For all I have mentioned and raved about my workplace, I don’t think I have posted any pictures before. We live in the middle of Victoria Park, one of East London’s biggest public parks – our area is called Victoria Park Village, known affectionately as ‘the village’ by those who live here. We have one of the sweetest, most amazing communities any of us have ever experienced – we truly are a ‘village’ in every sense of the word.
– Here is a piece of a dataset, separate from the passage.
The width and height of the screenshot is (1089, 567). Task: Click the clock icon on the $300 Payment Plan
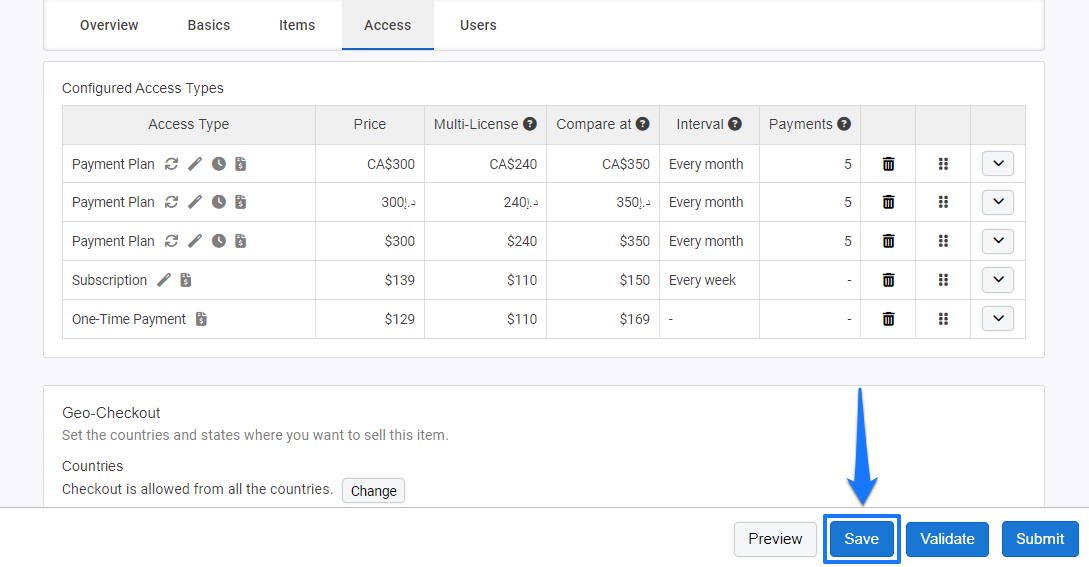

We aren’t just deli workers, or fishmongers, or bartenders – everyone, customers & workers, are friends, and everyone knows everyone. There are the old timer East Londoners that have lived here their whole lives, who catch me when I walk past the pub and regale me with tales of the best jellied eels (an East London specialty) – there is the extraordinarily large group of Aussies who found this place and have never left, who bring me chocolate brioches from the bakery in the park, or sausage rolls from the Ginger Pig, our local butcher of rare breeds from the North York moors – there are the actors who banded together and made a troupe just for the village, who do pantomimes at Christmas – there are the fetes and fairs that we bake cakes for the ‘Guess the Weight’ competitions (where our lovely chef was worried for days about having to judge the childrens cake competition and break dozens of tiny hearts). I can’t even explain this place – as my mum said to me ‘How does your village even exist outside of a movie?’ I don’t know. I’m not gonna query it. I’m just going to live it.
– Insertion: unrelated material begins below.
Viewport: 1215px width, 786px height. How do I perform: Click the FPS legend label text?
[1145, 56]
We are kind of all tucked within a horse shoe of the park, and as such feel really cut off from the rest of London, which is lovely. Then, if we want to go downtown, we hop on a bike and cycle along the canal and within 20 minutes, voila! We are in Central London. It’s really the perfect place. And what makes it perfect is the people. We are a bunch of misfits, as I’ve heard us affectionately called. And everyone is really one big family. I was so lucky to find this little pocket of paradise, and then be accepted with open arms.
Sarah looked at me and said in a mixture of disbelief and happiness: ‘This is my life!’ She said she was of course excited to go back to Australia, but she was already excited to come back. I am not sure what she was saying about me when I took this…. I hope it was good!
The party was magical. Late at night, after most people had gone home, left behind in the cafe was part of the Deli family. Theo got out his ukelele, and we sang, and we danced, drinking Deli wine until late.